(SUPPLIED DATA begins)
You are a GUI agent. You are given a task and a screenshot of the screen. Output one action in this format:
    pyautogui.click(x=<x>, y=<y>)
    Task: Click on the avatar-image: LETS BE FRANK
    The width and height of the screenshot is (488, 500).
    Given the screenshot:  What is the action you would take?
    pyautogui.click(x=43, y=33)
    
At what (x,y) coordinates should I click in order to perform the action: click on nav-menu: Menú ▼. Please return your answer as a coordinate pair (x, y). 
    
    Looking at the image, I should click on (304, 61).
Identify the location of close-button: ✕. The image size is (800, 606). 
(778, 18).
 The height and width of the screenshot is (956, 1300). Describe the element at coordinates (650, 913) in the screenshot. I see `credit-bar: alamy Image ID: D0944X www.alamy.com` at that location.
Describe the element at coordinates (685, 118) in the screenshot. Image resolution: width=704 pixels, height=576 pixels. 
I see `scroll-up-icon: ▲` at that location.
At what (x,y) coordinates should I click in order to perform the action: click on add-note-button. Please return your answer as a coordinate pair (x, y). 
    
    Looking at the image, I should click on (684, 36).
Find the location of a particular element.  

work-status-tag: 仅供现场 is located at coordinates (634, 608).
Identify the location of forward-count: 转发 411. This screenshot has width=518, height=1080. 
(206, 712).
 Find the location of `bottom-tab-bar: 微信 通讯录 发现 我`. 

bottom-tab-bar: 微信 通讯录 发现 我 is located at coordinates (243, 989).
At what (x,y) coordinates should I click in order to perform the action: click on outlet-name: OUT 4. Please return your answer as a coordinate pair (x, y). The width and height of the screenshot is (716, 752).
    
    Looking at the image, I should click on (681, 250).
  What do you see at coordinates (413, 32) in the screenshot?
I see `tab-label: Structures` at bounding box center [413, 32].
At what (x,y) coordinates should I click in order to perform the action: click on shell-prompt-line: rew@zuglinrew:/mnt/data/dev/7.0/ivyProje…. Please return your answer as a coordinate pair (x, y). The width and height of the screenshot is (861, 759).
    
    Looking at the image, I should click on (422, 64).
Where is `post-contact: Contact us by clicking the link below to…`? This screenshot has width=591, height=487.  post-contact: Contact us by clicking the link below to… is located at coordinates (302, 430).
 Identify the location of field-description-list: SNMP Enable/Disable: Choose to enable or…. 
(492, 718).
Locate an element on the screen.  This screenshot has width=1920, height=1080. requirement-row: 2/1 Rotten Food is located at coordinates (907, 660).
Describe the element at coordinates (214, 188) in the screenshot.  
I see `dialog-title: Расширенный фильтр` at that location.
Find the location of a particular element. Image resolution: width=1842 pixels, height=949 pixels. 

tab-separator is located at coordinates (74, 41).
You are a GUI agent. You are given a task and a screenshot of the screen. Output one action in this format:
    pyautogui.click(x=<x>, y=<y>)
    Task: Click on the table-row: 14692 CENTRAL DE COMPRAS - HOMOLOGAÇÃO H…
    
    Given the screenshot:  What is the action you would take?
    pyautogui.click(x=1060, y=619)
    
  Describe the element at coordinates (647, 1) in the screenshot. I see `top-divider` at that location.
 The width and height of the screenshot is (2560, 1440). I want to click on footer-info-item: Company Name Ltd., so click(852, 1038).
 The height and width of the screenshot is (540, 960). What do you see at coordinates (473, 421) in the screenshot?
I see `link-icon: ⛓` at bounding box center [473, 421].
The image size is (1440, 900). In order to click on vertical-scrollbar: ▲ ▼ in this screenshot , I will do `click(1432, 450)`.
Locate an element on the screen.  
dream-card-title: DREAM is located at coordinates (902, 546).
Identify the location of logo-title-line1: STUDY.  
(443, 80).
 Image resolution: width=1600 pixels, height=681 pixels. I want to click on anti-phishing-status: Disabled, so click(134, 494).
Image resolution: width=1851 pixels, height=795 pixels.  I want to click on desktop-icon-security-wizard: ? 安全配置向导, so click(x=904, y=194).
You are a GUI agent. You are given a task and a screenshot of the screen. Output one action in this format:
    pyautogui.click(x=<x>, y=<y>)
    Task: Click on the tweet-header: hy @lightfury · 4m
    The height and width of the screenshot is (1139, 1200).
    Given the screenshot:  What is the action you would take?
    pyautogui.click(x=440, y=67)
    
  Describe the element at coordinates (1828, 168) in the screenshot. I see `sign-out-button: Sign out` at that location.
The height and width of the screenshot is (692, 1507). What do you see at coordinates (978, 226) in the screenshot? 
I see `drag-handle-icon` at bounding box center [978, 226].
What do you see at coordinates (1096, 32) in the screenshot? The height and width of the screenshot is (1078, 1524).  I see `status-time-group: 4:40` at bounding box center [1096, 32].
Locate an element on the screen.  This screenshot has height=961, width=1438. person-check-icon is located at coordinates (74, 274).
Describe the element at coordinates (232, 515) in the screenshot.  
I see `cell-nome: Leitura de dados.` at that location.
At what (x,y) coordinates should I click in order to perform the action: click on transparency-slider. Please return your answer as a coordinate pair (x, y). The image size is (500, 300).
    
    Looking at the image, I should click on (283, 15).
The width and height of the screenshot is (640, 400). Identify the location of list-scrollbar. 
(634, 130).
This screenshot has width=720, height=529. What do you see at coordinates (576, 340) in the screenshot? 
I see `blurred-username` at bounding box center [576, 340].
(SUPPLIED DATA ends)
▶ YOUR ASSIGNMENT
Print every one of the records above without changing anything.

▶ TASK OUTPUT
You are a GUI agent. You are given a task and a screenshot of the screen. Output one action in this format:
    pyautogui.click(x=<x>, y=<y>)
    Task: Click on the avatar-image: LETS BE FRANK
    The width and height of the screenshot is (488, 500).
    Given the screenshot:  What is the action you would take?
    pyautogui.click(x=43, y=33)
    
At what (x,y) coordinates should I click in order to perform the action: click on nav-menu: Menú ▼. Please return your answer as a coordinate pair (x, y). 
    
    Looking at the image, I should click on (304, 61).
Identify the location of close-button: ✕. The image size is (800, 606). 
(778, 18).
 The height and width of the screenshot is (956, 1300). Describe the element at coordinates (650, 913) in the screenshot. I see `credit-bar: alamy Image ID: D0944X www.alamy.com` at that location.
Describe the element at coordinates (685, 118) in the screenshot. Image resolution: width=704 pixels, height=576 pixels. 
I see `scroll-up-icon: ▲` at that location.
At what (x,y) coordinates should I click in order to perform the action: click on add-note-button. Please return your answer as a coordinate pair (x, y). 
    
    Looking at the image, I should click on (684, 36).
Find the location of a particular element.  

work-status-tag: 仅供现场 is located at coordinates (634, 608).
Identify the location of forward-count: 转发 411. This screenshot has width=518, height=1080. 
(206, 712).
 Find the location of `bottom-tab-bar: 微信 通讯录 发现 我`. 

bottom-tab-bar: 微信 通讯录 发现 我 is located at coordinates (243, 989).
At what (x,y) coordinates should I click in order to perform the action: click on outlet-name: OUT 4. Please return your answer as a coordinate pair (x, y). The width and height of the screenshot is (716, 752).
    
    Looking at the image, I should click on (681, 250).
  What do you see at coordinates (413, 32) in the screenshot?
I see `tab-label: Structures` at bounding box center [413, 32].
At what (x,y) coordinates should I click in order to perform the action: click on shell-prompt-line: rew@zuglinrew:/mnt/data/dev/7.0/ivyProje…. Please return your answer as a coordinate pair (x, y). The width and height of the screenshot is (861, 759).
    
    Looking at the image, I should click on (422, 64).
Where is `post-contact: Contact us by clicking the link below to…`? This screenshot has width=591, height=487.  post-contact: Contact us by clicking the link below to… is located at coordinates (302, 430).
 Identify the location of field-description-list: SNMP Enable/Disable: Choose to enable or…. 
(492, 718).
Locate an element on the screen.  This screenshot has width=1920, height=1080. requirement-row: 2/1 Rotten Food is located at coordinates (907, 660).
Describe the element at coordinates (214, 188) in the screenshot.  
I see `dialog-title: Расширенный фильтр` at that location.
Find the location of a particular element. Image resolution: width=1842 pixels, height=949 pixels. 

tab-separator is located at coordinates (74, 41).
You are a GUI agent. You are given a task and a screenshot of the screen. Output one action in this format:
    pyautogui.click(x=<x>, y=<y>)
    Task: Click on the table-row: 14692 CENTRAL DE COMPRAS - HOMOLOGAÇÃO H…
    
    Given the screenshot:  What is the action you would take?
    pyautogui.click(x=1060, y=619)
    
  Describe the element at coordinates (647, 1) in the screenshot. I see `top-divider` at that location.
 The width and height of the screenshot is (2560, 1440). I want to click on footer-info-item: Company Name Ltd., so click(852, 1038).
 The height and width of the screenshot is (540, 960). What do you see at coordinates (473, 421) in the screenshot?
I see `link-icon: ⛓` at bounding box center [473, 421].
The image size is (1440, 900). In order to click on vertical-scrollbar: ▲ ▼ in this screenshot , I will do `click(1432, 450)`.
Locate an element on the screen.  
dream-card-title: DREAM is located at coordinates (902, 546).
Identify the location of logo-title-line1: STUDY.  
(443, 80).
 Image resolution: width=1600 pixels, height=681 pixels. I want to click on anti-phishing-status: Disabled, so click(134, 494).
Image resolution: width=1851 pixels, height=795 pixels.  I want to click on desktop-icon-security-wizard: ? 安全配置向导, so click(x=904, y=194).
You are a GUI agent. You are given a task and a screenshot of the screen. Output one action in this format:
    pyautogui.click(x=<x>, y=<y>)
    Task: Click on the tweet-header: hy @lightfury · 4m
    The height and width of the screenshot is (1139, 1200).
    Given the screenshot:  What is the action you would take?
    pyautogui.click(x=440, y=67)
    
  Describe the element at coordinates (1828, 168) in the screenshot. I see `sign-out-button: Sign out` at that location.
The height and width of the screenshot is (692, 1507). What do you see at coordinates (978, 226) in the screenshot? 
I see `drag-handle-icon` at bounding box center [978, 226].
What do you see at coordinates (1096, 32) in the screenshot? The height and width of the screenshot is (1078, 1524).  I see `status-time-group: 4:40` at bounding box center [1096, 32].
Locate an element on the screen.  This screenshot has height=961, width=1438. person-check-icon is located at coordinates (74, 274).
Describe the element at coordinates (232, 515) in the screenshot.  
I see `cell-nome: Leitura de dados.` at that location.
At what (x,y) coordinates should I click in order to perform the action: click on transparency-slider. Please return your answer as a coordinate pair (x, y). The image size is (500, 300).
    
    Looking at the image, I should click on (283, 15).
The width and height of the screenshot is (640, 400). Identify the location of list-scrollbar. 
(634, 130).
This screenshot has width=720, height=529. What do you see at coordinates (576, 340) in the screenshot? 
I see `blurred-username` at bounding box center [576, 340].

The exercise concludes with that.